I’m running VitalPBX 4.5 on a DigitalOcean droplet and deploying Snom desk phones. Everything connects over TLS on port 5061 using a Device Profile with SDES encryption.
I ran into an issue where inbound calls weren’t reaching the phones — the INVITE was being sent on a new TLS connection instead of reusing the one the phone established during registration. The fix was setting symmetric_transport=yes on the default TLS transport.
My concern is there’s no way to set this in the GUI. The PJSIP Settings page doesn’t expose symmetric_transport for the built-in transports, and the PJSIP Transports section only covers custom transports. I ended up creating a separate config file to override it, but every time I do an Apply Changes I need to run a core restart for it to take effect again.
Is there a way to configure symmetric_transport on the default TLS transport through the GUI that I’m missing? If not, would it be possible to add this option to the PJSIP Settings page?

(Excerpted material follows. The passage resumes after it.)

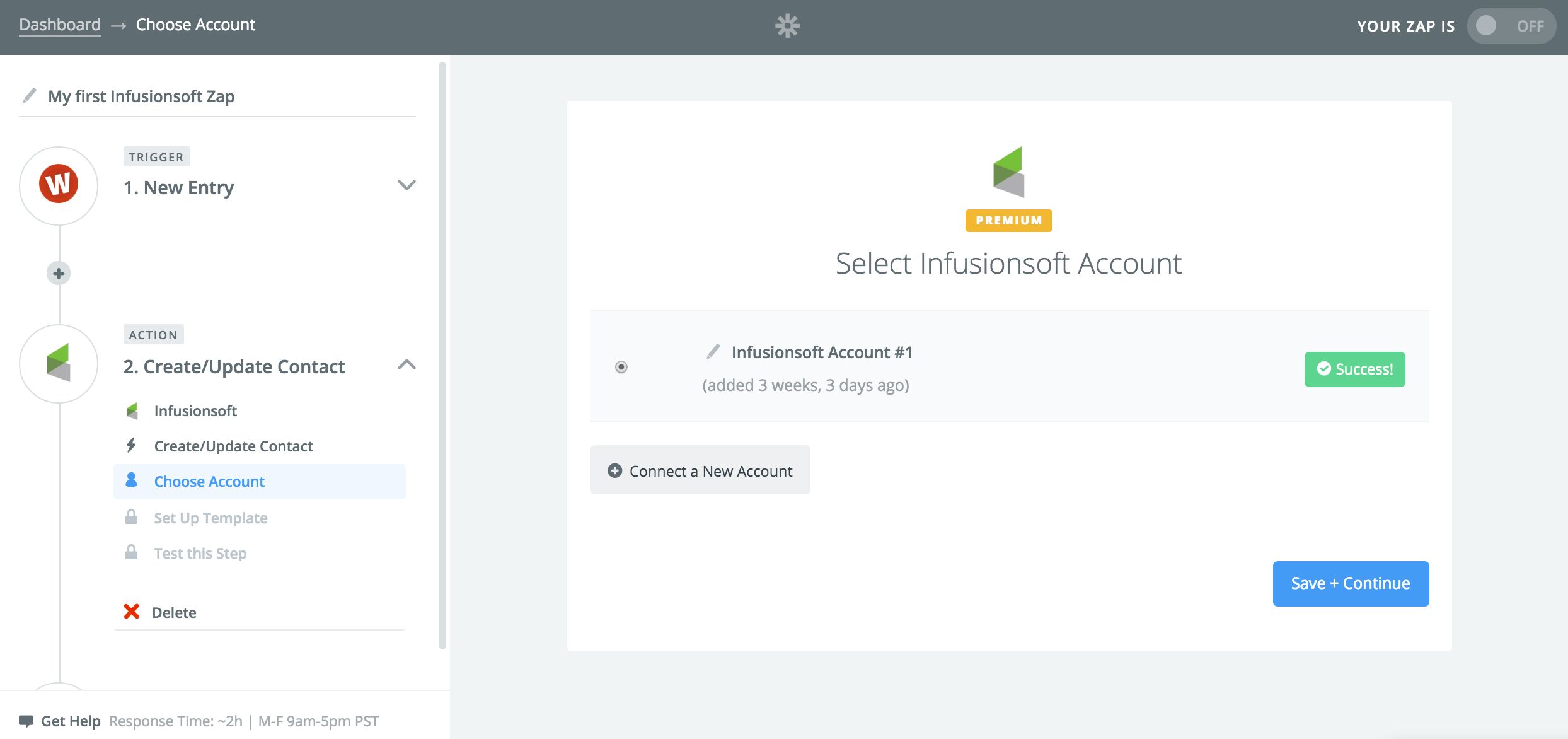Select the Infusionsoft app sub-step
The width and height of the screenshot is (1568, 739).
pyautogui.click(x=195, y=411)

It’s pretty much required for any TLS deployment with phones behind NAT.
Thanks for the fix. I can confirm “symmetric_transport=yes” is now visible in the PJSIP Transport GUI. Much appreciated.
However, I’m still experiencing a persistent issue: every time I do an “Apply Changes”, incoming calls stop working until I run "asterisk -rx “core restart now”. This happens even for minor changes like adding a new Inbound Route.
My current setup:
Custom PJSIP Transport with “symmetric_transport=yes” and TLS selected in Device Profile
The generated pjsip__20-transport.conf shows three TLS transports all binding on 0.0.0.0:5061 simultaneously; the native TLS, the MS Teams TLS, and my custom TLS. I suspect this port conflict is causing the issue.
Question: Is there a supported way to have a single TLS transport with “symmetric_transport=yes” without the conflict? Should we be using the native TLS transport instead of a custom one, and if so, how do we apply “symmetric_transport=yes” to it without a custom transport?